Shenzhen Metro Group, China Vanke’s largest shareholder, reported a ¥37.2 billion ($5.5 billion) loss for 2025 and announced its chairman has stepped down, signaling deepening stress from the nation's property crisis.
The state-owned firm attributed the loss, which accounts for 12.3% of its net assets, to significant investment and impairment provisions on its long-term equity stake in China Vanke, according to a company filing on Wednesday. The developer is a major source of the transit operator's financial strain.
In a concurrent announcement, Shenzhen Metro said that Xin Jie no longer serves as chairman, a position that is now vacant. Xin had previously resigned as chairman of Vanke in October 2025. Despite the leadership vacuum, the company stated the change would not have a material adverse impact on its daily management or debt servicing capability.

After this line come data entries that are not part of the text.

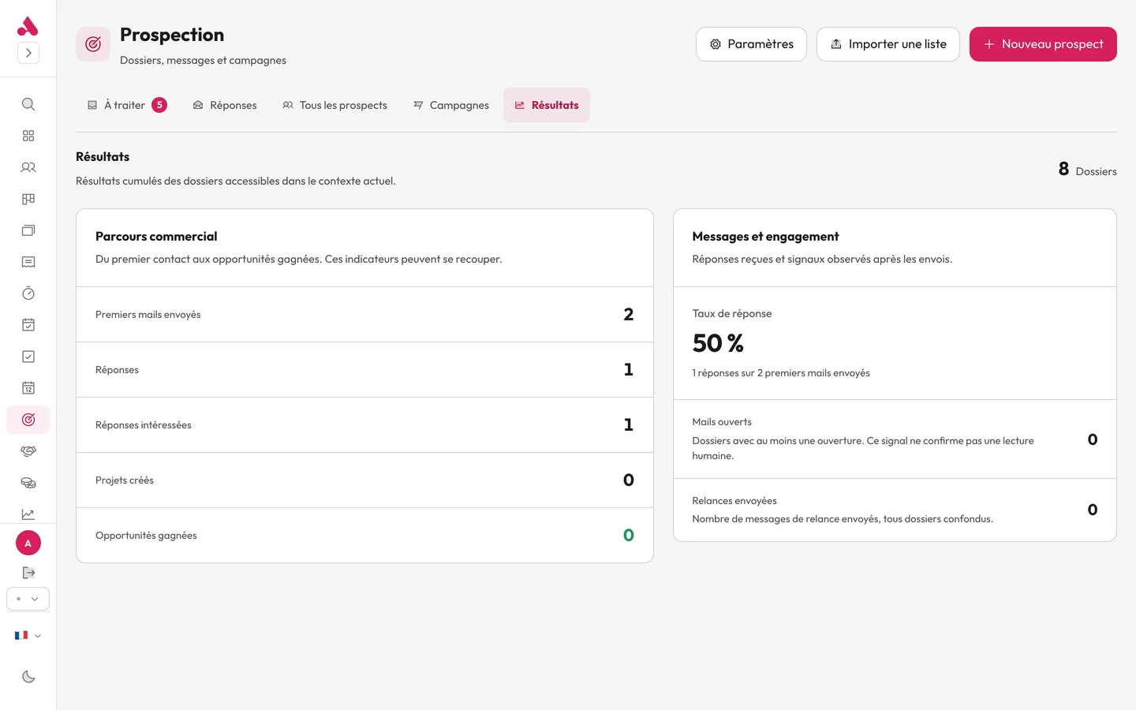Open the timer stopwatch icon in sidebar
The width and height of the screenshot is (1136, 710).
point(28,293)
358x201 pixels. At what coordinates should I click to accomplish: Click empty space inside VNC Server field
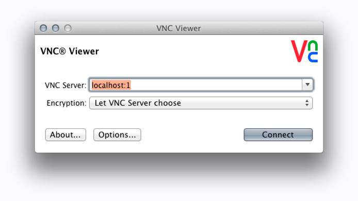[215, 85]
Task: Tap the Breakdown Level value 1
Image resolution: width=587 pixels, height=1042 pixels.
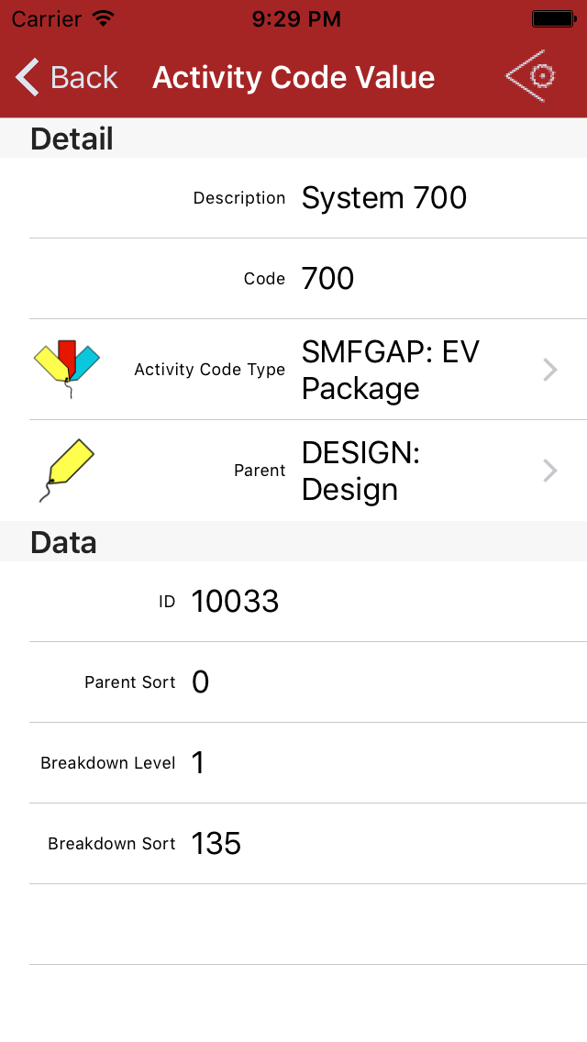Action: click(x=198, y=762)
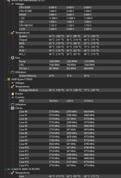Collapse the Clocks section under Ryzen

[9, 108]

The results underscore the severe financial spillover from the prolonged slump in China’s property sector onto the state-owned enterprises tasked with supporting them. China Vanke itself posted a staggering net loss of approximately ¥88.6 billion for 2025, followed by a ¥6.0 billion loss in the first quarter.
This development further weighs on investor confidence in China's property sector, confirming the significant contagion risk for creditors and government-linked entities. Investors will be watching for the appointment of a new chairman and any change in Shenzhen Metro's strategy regarding its Vanke holdings.
This article is for informational purposes only and does not constitute investment advice.